-- YOUR TASK --
Look through the material below and copy exactly the lines from the line with "This screenshot has width=1257, height=472." to the line with "Task: Expand the narrow side panel tab handle", those two lines included.

-- MATERIAL SUPPLIED --

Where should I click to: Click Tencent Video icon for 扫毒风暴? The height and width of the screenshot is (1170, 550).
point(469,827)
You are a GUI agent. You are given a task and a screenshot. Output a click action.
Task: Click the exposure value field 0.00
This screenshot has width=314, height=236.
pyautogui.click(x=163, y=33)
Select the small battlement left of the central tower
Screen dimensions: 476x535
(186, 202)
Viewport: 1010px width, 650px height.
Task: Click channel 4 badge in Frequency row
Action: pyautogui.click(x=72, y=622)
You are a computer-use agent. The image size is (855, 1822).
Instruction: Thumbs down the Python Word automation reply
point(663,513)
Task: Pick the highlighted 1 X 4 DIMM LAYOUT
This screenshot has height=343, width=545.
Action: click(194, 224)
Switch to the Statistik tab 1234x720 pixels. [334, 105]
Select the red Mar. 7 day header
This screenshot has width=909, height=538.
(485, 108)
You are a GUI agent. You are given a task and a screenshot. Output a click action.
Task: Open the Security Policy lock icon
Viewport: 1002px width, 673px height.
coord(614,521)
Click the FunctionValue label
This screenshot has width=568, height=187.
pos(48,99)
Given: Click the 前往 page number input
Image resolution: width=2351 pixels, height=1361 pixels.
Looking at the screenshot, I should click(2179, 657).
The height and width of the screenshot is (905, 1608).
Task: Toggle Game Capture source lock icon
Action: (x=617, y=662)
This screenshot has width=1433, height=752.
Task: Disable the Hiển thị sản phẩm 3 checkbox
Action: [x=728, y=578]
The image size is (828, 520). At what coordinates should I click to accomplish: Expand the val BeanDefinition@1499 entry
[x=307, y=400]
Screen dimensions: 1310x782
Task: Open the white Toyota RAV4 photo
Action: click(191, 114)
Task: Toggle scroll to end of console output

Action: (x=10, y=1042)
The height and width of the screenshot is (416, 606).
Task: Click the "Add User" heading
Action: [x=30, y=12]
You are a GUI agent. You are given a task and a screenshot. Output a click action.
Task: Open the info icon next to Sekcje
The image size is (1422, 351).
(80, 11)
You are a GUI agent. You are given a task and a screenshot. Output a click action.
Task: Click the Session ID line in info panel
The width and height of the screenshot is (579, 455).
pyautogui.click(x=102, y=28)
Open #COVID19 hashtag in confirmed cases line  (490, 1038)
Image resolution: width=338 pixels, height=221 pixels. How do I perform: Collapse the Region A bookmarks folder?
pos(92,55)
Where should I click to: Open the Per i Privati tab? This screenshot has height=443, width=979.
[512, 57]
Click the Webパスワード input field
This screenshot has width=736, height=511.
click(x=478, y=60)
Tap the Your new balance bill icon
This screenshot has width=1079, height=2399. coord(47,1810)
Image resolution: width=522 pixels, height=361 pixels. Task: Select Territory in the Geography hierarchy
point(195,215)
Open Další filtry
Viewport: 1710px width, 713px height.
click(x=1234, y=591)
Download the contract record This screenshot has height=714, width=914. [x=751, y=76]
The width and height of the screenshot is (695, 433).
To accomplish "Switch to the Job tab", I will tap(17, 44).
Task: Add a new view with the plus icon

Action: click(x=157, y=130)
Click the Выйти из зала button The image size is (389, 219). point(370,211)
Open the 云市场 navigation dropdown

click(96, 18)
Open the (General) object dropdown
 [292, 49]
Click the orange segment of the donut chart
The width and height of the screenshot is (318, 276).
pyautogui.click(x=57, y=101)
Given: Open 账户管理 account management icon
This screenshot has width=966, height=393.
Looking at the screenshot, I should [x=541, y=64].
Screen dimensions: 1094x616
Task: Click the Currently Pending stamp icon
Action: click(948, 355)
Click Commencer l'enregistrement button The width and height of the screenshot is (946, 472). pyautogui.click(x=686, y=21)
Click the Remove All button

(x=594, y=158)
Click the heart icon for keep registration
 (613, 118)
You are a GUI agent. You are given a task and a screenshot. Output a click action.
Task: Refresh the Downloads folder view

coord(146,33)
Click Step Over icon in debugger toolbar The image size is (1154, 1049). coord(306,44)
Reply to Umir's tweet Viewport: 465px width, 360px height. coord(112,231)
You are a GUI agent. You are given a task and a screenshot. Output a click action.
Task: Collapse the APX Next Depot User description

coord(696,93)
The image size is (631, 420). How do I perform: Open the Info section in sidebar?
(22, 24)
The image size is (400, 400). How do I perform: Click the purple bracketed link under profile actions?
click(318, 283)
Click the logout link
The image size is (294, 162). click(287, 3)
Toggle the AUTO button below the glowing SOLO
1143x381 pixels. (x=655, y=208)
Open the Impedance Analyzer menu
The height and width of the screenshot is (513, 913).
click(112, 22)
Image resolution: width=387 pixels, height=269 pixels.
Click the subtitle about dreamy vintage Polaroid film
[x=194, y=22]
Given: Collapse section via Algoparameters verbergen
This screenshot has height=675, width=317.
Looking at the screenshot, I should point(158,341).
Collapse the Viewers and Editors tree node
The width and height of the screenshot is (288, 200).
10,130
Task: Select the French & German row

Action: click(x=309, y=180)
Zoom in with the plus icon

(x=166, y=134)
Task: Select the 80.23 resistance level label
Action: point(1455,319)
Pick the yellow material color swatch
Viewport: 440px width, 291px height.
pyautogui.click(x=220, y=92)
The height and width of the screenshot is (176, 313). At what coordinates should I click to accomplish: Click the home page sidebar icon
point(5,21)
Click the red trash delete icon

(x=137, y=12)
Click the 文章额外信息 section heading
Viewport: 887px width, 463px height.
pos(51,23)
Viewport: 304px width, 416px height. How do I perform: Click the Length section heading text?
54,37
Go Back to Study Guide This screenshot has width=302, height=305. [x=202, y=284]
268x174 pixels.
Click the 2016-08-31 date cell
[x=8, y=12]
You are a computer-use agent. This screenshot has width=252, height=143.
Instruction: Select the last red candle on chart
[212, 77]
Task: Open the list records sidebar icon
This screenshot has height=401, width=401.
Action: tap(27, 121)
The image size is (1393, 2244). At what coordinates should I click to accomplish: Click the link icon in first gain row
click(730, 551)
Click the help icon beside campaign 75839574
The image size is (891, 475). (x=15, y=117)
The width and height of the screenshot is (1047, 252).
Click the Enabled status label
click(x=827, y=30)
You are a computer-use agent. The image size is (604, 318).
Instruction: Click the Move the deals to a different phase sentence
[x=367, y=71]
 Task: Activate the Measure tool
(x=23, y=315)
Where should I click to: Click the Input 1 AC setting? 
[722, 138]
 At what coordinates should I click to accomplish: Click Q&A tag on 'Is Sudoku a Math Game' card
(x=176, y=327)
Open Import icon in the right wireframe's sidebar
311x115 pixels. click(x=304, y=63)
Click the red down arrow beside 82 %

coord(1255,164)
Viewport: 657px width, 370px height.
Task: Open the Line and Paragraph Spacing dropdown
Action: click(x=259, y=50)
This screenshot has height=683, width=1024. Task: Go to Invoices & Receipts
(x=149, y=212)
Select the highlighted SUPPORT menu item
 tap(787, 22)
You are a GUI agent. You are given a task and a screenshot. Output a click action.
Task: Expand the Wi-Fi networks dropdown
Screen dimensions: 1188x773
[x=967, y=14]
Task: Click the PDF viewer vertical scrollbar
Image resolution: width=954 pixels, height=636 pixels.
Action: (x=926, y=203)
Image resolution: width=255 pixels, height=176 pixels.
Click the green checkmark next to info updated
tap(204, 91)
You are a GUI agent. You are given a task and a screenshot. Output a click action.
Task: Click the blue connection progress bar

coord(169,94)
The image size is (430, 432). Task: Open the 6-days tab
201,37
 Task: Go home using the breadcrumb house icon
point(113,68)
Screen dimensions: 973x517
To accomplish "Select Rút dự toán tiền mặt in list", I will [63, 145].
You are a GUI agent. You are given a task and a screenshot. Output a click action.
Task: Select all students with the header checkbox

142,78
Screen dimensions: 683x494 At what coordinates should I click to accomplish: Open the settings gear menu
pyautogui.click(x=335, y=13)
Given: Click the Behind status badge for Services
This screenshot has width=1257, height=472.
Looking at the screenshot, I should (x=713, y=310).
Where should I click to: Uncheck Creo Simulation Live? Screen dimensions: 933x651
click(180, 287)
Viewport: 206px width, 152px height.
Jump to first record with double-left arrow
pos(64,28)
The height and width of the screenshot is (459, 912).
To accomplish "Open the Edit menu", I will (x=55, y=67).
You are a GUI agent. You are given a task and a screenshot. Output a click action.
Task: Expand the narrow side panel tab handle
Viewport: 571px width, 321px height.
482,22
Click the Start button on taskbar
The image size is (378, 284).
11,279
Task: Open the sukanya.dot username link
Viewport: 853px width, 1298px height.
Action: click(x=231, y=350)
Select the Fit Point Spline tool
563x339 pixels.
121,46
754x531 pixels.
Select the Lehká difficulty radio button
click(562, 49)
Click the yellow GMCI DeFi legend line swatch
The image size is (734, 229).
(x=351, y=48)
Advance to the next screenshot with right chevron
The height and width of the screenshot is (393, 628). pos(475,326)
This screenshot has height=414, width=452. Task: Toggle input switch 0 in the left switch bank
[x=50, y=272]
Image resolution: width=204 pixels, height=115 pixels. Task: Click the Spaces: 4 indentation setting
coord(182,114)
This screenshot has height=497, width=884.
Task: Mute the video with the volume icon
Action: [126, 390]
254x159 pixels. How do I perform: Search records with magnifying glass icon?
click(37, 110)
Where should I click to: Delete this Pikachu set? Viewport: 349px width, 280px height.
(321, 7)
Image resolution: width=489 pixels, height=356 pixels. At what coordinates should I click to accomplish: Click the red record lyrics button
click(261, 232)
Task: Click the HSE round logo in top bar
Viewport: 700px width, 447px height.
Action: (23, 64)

-- RESPONSE AREA --
This screenshot has width=1257, height=472.
Looking at the screenshot, I should (x=713, y=310).
Where should I click to: Uncheck Creo Simulation Live? Screen dimensions: 933x651
click(180, 287)
Viewport: 206px width, 152px height.
Jump to first record with double-left arrow
pos(64,28)
The height and width of the screenshot is (459, 912).
To accomplish "Open the Edit menu", I will (x=55, y=67).
You are a GUI agent. You are given a task and a screenshot. Output a click action.
Task: Expand the narrow side panel tab handle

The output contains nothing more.